[THE RECORDS]
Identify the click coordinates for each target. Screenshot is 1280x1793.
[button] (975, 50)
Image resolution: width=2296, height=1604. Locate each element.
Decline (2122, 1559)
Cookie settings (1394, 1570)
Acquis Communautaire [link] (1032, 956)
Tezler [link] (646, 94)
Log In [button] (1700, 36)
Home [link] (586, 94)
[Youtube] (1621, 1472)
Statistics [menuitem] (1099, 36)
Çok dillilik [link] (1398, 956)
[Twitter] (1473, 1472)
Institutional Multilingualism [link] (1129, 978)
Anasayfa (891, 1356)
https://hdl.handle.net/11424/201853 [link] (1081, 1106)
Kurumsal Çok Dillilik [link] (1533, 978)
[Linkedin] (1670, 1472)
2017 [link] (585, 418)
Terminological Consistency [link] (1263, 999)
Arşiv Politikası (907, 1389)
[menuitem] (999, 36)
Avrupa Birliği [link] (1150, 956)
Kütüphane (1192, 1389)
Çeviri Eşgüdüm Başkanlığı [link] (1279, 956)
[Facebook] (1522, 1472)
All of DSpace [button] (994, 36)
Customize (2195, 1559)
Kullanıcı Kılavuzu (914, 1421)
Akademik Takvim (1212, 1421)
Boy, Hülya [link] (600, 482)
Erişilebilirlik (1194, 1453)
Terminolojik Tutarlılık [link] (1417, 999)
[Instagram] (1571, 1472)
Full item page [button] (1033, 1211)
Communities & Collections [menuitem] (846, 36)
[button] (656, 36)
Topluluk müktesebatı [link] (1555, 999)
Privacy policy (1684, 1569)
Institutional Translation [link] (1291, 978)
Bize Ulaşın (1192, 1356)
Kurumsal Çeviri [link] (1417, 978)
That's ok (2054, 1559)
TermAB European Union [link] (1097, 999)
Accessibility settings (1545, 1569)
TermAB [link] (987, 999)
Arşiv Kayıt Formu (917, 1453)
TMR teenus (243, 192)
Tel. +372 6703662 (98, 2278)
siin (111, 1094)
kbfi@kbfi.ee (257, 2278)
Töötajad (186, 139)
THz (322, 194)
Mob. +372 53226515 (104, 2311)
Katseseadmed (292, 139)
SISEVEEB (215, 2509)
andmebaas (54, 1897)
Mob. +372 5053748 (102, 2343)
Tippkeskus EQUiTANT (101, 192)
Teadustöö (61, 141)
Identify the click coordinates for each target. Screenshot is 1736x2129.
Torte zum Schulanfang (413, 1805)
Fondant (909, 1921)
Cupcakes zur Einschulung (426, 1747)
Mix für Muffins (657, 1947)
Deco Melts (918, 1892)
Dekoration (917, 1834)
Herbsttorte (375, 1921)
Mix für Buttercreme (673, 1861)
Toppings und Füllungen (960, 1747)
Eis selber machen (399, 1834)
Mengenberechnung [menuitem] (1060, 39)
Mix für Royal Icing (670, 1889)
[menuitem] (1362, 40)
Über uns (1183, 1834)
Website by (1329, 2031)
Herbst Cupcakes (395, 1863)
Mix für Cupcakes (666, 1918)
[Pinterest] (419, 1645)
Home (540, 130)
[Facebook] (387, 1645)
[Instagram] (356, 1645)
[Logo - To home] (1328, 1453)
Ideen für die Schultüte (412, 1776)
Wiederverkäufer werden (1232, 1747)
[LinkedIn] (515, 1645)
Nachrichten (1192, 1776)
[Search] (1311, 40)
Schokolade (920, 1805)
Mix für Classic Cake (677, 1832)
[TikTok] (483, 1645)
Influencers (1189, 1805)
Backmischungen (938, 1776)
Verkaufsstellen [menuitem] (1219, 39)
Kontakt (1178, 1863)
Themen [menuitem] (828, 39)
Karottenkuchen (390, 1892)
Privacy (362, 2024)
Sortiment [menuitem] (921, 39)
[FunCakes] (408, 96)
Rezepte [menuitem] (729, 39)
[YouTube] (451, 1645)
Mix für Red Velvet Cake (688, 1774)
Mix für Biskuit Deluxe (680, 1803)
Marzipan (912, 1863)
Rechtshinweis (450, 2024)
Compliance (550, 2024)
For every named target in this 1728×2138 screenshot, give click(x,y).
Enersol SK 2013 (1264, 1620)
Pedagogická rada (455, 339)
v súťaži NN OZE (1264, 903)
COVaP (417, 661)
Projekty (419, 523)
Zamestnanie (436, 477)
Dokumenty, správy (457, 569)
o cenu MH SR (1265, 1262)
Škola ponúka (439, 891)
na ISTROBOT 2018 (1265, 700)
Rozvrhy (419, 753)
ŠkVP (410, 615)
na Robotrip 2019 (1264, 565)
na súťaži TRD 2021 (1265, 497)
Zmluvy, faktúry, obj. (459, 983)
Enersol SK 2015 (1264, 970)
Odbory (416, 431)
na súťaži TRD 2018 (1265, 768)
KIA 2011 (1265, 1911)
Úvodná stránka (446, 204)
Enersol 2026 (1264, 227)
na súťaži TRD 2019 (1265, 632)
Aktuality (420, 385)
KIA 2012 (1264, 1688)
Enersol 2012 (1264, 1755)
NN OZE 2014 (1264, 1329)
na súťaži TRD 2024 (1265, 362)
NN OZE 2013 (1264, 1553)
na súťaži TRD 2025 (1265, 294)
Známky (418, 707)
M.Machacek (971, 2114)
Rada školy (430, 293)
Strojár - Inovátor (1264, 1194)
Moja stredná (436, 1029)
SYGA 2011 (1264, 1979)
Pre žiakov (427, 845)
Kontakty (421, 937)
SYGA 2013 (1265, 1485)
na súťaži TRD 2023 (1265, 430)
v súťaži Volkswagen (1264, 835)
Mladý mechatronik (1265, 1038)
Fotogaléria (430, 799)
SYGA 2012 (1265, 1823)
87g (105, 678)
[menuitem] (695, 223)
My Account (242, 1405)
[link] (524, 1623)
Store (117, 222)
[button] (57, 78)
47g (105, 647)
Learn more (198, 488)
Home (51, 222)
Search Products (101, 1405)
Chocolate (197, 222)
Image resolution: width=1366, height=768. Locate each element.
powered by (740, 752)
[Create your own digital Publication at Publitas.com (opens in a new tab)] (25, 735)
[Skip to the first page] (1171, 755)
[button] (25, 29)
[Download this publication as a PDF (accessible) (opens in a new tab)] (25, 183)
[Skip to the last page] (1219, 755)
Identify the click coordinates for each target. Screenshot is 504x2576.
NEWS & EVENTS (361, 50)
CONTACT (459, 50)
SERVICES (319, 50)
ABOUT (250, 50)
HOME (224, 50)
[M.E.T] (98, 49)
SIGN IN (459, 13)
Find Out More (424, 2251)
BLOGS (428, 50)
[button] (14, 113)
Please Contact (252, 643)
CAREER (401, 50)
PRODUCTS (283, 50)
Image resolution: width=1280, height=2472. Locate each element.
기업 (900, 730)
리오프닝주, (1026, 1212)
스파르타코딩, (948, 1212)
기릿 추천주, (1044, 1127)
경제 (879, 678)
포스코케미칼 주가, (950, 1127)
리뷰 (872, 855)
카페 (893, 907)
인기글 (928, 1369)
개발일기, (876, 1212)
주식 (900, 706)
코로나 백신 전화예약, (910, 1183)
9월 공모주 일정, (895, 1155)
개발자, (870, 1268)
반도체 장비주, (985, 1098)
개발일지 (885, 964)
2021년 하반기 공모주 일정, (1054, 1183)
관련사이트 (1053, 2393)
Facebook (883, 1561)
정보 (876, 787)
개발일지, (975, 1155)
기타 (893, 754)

[WHAT TO PRODUCE]
Filter on the word "target": copy each matching line from the entries above.

[SOLUTION]
Identify the click coordinates for each target. Screenshot is 1280x1793.
Identify the click coordinates for each target. Screenshot is 1736x2129.
For every named target in this 1728×2138 screenshot, give click(x,y).
Identify the click coordinates for each target. Screenshot is 504x2576.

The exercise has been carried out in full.